There's another problem - for example... If web admin uploads 10 files, and rsync starts when 5 files are up, and another 5 are still uploading, nodes will have inconsistent web pages... Site is pretty complex, and this kind of updates have to be performed like a atomic operations - eg. all or nothing  :Sad: 

So, I guess I'll have to script something that monitors FTP log and reacts upon end of transaction......

----------

## nOw2

Without knowing your specifics, it sounds like you should be looking at shared storage.

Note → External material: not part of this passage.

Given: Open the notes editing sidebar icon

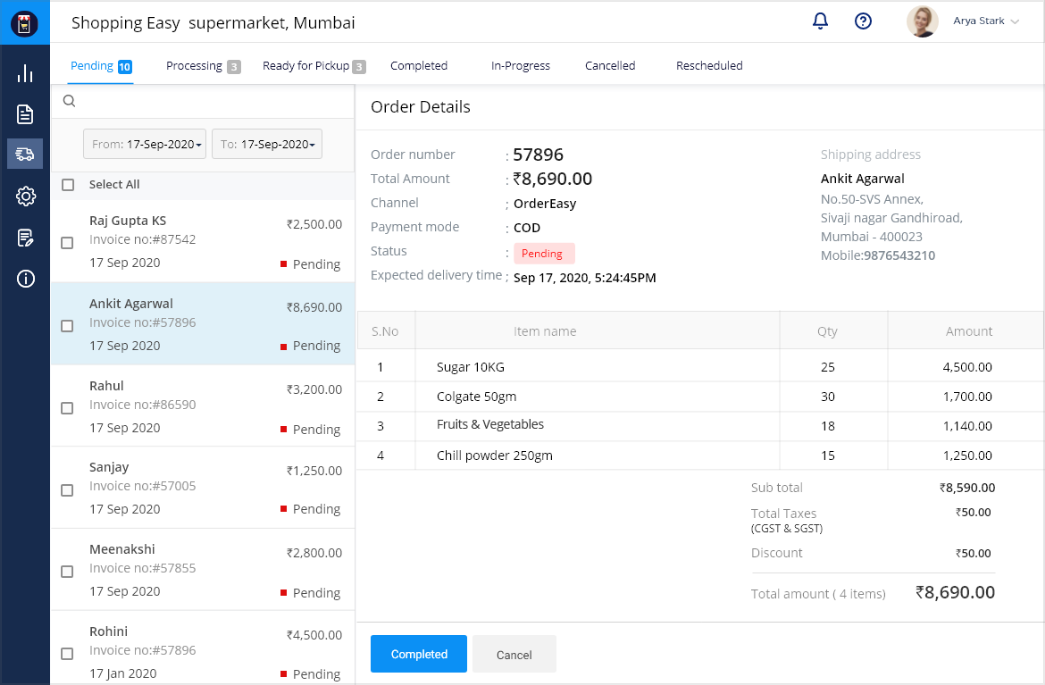Looking at the screenshot, I should tap(25, 238).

Replicating a single image needs a control mechanism and deployment plans, and atomicity can be a big problem as you note. It sounds like you use adhoc changes which means either changing the way your developers work or centralising where the code is - both of which can be difficult  :Smile: 

Of course, while solving one problem this produces some interesting problems regarding scalability and reliability.

----------

## krinn

 *jsosic wrote:*   

> 
> 
> There's another problem - for example... If web admin uploads 10 files, and rsync starts when 5 files are up, and another 5 are still uploading

 

yep, that's why i said 10 minutes lag.

Still your ftp session will not be valid. If I upload anything to the webserver, on disconnect, i will rsync with an already sync webserver, and others computers that need to be sync, will simply do nothing, as they didn't do any ftp session  :Very Happy: 

you can then try to push the sync from the webserver (sending order via ssh to others computers when webserver ftp session close), but disconnected/offline ones will not get the sync order.

----------

## cgill27

Look into inotify, its in the kernel and is good for monitoring file/directory changes.

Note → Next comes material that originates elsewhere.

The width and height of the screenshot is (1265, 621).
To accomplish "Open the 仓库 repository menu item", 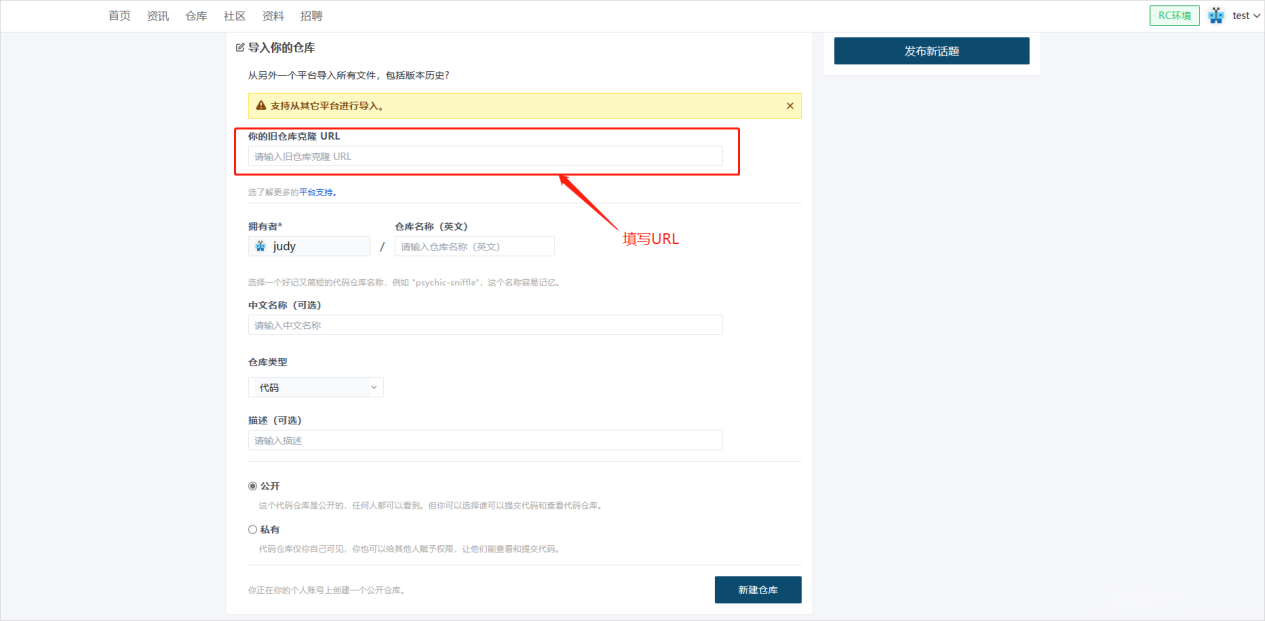I will 196,16.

There's an inotify tool I use called inotifywait, which I have setup in a script, so when a certain file changes the script automatically does its job.

http://inotify-tools.sourceforge.net/

----------

## kiss-o-matic

 *Quote:*   

> I would still prefer to rsync after an FTP session and not in cron every 5 minutes. ...

 

How does your trigger know when a specific event is done?  What if someone wants to change/make 100 files.  Should it trigger after the first file?  A user uploads 1 file, rsync starts... when the rsync is done, it will check again, and it's going to have to do (at least) one more sync.  I don't think rsync is going to be your answer in such a case.

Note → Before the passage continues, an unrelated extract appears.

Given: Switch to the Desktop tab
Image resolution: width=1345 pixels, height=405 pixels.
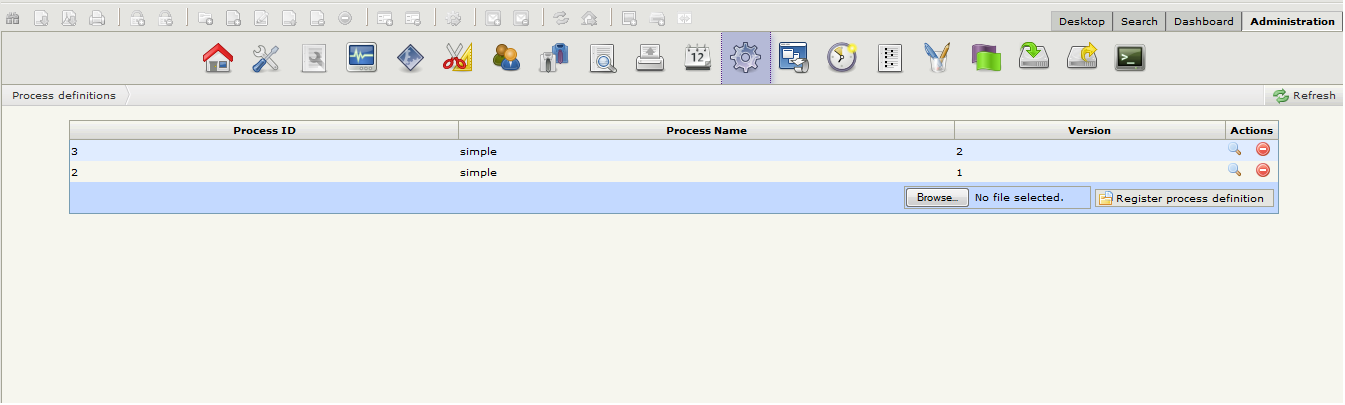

EDIT: Dang, didn't read Krinn's post.  Well, I'll leave it here to illustrate the issue.  :Smile: 

----------

## krinn

yeah, in my case i would solve it like that:

- on ftp session close, webserver ssh XX to query an rsync (calling XX the slave computer that will do rsync)

- all computer rsync cron every minute with a XX

this way, when the webserver get updates, it ask XX to rsync with him and all computer rsync with XX every minutes, giving you a 2 minutes lag to sync them all.

Webserver will be charge on ftp disconnect

XX will be charge every minute by all computers (witch is still small, and specially as XX has nothing else to do).

... As you said you have plenty computers to handle, you can certainly grab one to assume the XX task.

----------

## jsosic

 *nOw2 wrote:*   

> Without knowing your specifics, it sounds like you should be looking at shared storage.
> 
> Replicating a single image needs a control mechanism and deployment plans, and atomicity can be a big problem as you note. It sounds like you use adhoc changes which means either changing the way your developers work or centralising where the code is - both of which can be difficult 
> 
> Of course, while solving one problem this produces some interesting problems regarding scalability and reliability.

 

Well, the problem are requests of the writers of the application... They expect too much, and application income can't justify it. Because if it could, of course there would already be storage in place.

Another solution is GFS over GNBD, but I am not willing to deploy that solution on a production system, with no margin for errors - e.g. no affordable downtime... And to maintain that complex solution is another problem....

So, I solved it by distributing the code from load balancer to the nodes via rysnc over ssh. Script runs in cron every 10 minutes, and if it sees ftp session open, it aborts. We'll see how is this functioning in a week.

----------